May a state give siblings — usually adult siblings — a right to visitation with a child, over the parents’ objection? The issue is discussed in In re D.C. & D.C., decided yesterday by the New Jersey Supreme Court. That case involved prospective adoptive parents (currently foster parents, but an adoption request is pending), but as the court pointed out the same issue could arise as to biological parents. The court’s analysis is quite long, but here’s a sample:
[S]iblings can petition for visitation with their brothers and sisters who have been adopted by nonrelatives, subject to the avoidance of harm standard [and not just the less demanding “best interests of the child” standard -EV]. We can envision, for example, a case in which pre-teen siblings, raised together in the same household, deeply entwined in each other’s lives, are removed due to abuse or neglect. If one is adopted by a non-relative and the other taken in by his grandmother, it seems likely to us that denial of the sibling’s application to visit his adopted brother would satisfy the harm threshold. To the contrary, it is less clear that siblings separated at birth and raised in different households with no interaction whatsoever would be able to vault the threshold.

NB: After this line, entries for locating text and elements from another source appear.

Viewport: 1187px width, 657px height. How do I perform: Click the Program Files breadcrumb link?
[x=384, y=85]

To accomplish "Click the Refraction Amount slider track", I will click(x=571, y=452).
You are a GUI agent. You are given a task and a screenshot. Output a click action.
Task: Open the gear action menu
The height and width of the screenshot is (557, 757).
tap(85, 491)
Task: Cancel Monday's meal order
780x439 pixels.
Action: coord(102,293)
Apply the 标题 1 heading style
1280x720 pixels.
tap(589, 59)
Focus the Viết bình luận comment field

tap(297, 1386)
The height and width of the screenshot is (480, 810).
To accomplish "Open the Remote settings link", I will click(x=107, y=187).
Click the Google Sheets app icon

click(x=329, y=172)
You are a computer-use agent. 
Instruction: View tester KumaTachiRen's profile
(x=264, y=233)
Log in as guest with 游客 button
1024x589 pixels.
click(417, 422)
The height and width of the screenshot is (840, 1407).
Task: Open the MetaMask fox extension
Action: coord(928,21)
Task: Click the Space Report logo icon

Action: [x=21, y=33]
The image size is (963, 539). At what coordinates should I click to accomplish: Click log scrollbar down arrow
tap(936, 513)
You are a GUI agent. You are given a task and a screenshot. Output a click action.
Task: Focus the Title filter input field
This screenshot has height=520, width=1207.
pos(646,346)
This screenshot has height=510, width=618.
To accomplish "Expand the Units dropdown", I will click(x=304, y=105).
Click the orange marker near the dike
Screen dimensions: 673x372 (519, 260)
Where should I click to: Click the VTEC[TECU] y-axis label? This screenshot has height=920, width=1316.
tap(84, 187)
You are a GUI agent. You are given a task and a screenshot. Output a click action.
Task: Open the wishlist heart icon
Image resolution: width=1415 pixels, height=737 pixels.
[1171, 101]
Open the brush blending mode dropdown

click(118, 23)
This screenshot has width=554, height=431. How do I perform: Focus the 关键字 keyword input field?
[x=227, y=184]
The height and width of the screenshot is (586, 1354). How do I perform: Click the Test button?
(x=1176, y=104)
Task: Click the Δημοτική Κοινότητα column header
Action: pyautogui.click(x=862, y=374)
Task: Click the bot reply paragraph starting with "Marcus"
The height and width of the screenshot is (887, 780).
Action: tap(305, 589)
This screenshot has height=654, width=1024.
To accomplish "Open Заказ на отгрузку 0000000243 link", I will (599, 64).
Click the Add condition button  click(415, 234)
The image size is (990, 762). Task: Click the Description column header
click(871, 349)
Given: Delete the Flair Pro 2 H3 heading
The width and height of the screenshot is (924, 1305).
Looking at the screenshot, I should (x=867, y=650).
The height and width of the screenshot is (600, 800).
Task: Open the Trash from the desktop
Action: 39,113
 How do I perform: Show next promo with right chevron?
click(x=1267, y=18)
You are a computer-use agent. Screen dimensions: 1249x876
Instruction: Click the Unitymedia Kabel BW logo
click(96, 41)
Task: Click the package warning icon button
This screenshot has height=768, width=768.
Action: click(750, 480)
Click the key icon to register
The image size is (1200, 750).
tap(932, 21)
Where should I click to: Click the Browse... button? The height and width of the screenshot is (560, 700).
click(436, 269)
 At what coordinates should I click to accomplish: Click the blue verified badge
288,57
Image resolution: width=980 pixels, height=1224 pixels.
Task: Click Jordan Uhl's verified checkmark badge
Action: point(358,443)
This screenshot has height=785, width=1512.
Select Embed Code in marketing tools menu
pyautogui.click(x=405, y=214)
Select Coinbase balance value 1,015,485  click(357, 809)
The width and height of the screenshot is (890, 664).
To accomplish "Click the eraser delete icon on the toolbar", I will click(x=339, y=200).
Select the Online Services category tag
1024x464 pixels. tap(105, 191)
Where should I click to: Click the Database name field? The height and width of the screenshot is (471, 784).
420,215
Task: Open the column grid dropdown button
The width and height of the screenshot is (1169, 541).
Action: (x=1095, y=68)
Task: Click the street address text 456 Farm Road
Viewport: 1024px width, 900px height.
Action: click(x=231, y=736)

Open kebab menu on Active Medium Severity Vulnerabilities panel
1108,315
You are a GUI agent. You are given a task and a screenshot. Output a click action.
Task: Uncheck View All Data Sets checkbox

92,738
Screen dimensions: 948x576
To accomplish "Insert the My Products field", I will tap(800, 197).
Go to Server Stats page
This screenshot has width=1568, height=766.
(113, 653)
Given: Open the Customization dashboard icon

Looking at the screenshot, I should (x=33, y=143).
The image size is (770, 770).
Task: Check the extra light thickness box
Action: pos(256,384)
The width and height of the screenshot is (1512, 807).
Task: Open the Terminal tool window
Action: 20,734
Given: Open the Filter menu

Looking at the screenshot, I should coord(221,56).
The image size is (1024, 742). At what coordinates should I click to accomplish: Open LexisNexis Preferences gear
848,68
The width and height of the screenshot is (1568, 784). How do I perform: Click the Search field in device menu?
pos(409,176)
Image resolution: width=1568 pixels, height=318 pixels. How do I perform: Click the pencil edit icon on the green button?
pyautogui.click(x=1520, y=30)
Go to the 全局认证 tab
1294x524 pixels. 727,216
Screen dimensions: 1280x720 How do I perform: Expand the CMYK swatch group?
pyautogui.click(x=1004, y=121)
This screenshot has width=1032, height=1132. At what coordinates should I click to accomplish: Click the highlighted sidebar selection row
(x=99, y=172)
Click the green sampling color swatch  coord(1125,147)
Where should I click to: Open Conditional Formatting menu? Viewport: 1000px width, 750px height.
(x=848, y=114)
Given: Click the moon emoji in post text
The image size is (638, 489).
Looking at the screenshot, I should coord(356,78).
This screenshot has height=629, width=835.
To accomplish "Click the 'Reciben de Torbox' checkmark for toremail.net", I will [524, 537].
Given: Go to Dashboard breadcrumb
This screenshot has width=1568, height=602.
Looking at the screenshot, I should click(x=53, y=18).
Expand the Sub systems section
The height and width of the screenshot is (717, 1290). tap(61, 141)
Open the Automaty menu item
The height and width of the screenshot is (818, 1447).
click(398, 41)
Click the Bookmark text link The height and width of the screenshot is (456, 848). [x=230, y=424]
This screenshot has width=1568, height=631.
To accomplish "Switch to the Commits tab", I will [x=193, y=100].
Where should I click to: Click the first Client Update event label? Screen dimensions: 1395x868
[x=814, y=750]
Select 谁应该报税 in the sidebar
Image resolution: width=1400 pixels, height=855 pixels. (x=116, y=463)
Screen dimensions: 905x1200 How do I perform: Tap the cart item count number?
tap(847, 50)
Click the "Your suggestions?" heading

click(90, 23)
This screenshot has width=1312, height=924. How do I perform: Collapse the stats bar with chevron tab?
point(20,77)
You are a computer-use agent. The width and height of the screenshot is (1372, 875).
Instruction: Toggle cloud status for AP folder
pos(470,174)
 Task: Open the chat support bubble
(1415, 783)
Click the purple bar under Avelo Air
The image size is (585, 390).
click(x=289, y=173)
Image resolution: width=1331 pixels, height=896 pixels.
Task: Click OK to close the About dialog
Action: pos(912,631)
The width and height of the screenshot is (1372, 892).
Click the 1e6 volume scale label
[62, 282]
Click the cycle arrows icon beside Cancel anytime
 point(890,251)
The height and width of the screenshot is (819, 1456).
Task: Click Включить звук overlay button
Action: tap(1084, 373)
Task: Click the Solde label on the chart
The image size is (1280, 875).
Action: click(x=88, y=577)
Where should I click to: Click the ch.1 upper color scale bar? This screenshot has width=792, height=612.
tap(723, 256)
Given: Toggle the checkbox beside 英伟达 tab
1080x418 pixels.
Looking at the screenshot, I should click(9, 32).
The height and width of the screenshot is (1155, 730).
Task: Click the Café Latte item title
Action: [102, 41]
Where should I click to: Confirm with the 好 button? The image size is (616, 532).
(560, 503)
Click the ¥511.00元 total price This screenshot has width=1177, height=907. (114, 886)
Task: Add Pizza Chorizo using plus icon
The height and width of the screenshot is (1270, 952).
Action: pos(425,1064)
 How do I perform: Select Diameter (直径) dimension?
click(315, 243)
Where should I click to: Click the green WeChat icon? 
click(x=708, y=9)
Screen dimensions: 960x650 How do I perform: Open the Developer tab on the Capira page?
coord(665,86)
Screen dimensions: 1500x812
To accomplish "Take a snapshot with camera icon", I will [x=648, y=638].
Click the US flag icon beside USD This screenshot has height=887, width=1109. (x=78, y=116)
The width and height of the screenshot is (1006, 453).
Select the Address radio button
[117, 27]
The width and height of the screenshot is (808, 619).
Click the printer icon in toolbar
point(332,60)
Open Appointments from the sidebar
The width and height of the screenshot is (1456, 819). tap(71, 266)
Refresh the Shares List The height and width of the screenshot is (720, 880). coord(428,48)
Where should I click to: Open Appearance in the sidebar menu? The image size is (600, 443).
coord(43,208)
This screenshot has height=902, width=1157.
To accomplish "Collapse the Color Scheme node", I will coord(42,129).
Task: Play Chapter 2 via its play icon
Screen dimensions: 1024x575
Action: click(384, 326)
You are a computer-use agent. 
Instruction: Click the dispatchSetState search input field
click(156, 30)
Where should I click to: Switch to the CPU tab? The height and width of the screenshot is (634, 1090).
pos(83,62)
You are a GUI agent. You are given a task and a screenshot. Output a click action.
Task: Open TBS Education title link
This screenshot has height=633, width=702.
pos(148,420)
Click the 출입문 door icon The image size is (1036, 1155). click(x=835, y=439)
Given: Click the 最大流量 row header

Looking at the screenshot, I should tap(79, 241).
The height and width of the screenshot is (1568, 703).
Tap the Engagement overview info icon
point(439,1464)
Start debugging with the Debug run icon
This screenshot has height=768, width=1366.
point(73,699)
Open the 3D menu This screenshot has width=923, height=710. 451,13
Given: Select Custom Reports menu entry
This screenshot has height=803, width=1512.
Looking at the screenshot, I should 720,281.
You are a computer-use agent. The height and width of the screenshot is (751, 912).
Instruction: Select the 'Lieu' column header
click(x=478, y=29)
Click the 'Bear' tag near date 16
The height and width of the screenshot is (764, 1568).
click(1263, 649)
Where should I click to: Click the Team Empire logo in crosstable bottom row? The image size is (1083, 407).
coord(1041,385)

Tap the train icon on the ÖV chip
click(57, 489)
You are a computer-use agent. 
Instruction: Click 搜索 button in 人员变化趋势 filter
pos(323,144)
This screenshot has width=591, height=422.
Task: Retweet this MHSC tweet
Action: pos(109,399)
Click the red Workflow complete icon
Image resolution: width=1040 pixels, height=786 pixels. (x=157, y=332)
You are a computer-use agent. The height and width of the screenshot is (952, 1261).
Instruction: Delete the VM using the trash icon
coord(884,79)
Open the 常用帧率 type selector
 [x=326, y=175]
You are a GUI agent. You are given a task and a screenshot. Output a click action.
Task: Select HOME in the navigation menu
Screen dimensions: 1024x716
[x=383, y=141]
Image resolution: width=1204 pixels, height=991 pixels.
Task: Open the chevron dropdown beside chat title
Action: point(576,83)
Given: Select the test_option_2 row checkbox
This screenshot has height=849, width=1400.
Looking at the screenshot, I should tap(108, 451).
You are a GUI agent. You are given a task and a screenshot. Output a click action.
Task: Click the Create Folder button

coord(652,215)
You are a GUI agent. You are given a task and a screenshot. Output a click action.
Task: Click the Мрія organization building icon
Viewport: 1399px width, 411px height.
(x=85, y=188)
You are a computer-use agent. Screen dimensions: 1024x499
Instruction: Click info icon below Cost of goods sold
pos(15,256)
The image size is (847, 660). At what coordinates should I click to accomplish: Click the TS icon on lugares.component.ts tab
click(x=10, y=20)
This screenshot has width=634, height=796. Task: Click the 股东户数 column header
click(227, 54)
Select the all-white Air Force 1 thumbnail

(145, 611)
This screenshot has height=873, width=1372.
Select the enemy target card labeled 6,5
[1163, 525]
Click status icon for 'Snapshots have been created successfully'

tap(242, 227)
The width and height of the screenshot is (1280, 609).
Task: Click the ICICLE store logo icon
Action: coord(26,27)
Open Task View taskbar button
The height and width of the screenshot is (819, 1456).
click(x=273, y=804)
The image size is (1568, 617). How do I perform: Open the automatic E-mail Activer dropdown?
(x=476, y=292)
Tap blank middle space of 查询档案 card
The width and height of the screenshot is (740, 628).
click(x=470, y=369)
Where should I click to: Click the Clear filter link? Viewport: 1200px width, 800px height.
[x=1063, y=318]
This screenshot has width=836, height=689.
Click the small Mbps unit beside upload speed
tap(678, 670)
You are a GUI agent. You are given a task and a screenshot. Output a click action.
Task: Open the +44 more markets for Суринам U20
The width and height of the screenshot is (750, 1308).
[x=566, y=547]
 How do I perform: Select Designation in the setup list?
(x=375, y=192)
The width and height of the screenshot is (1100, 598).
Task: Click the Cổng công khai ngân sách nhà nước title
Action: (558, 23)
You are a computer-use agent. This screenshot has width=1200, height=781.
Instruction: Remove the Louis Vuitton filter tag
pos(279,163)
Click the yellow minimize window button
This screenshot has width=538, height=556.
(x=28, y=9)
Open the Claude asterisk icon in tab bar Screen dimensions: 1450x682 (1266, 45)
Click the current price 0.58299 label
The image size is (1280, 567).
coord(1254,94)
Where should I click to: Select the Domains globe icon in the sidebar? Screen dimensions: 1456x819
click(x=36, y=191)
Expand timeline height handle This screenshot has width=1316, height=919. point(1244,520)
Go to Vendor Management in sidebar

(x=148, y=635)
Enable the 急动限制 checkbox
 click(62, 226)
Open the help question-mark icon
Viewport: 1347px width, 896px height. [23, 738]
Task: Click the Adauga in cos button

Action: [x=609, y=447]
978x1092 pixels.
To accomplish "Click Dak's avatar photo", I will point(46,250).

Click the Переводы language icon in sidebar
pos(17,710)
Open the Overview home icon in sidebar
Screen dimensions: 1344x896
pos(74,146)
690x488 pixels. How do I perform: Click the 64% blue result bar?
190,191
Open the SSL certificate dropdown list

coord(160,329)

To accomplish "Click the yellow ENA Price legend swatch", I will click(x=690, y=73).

Obviously, the analysis is a fact-intensive one in which the sibling “bear[s] the burden of establishing by a preponderance of the evidence that visitation is necessary to avoid harm to the child.”
UPDATE: Just to make clear, the court is saying that visitation may only be ordered when there’s a finding that denying visitation would cause “a substantial likelihood” of “serious physical or psychological harm” to the child. A finding that visitation would be in the child’s best interests — i.e., that the child would be better off if visitation were allowed compared to if visitation were denied — does not suffice to justify the interference with the parents’ rights.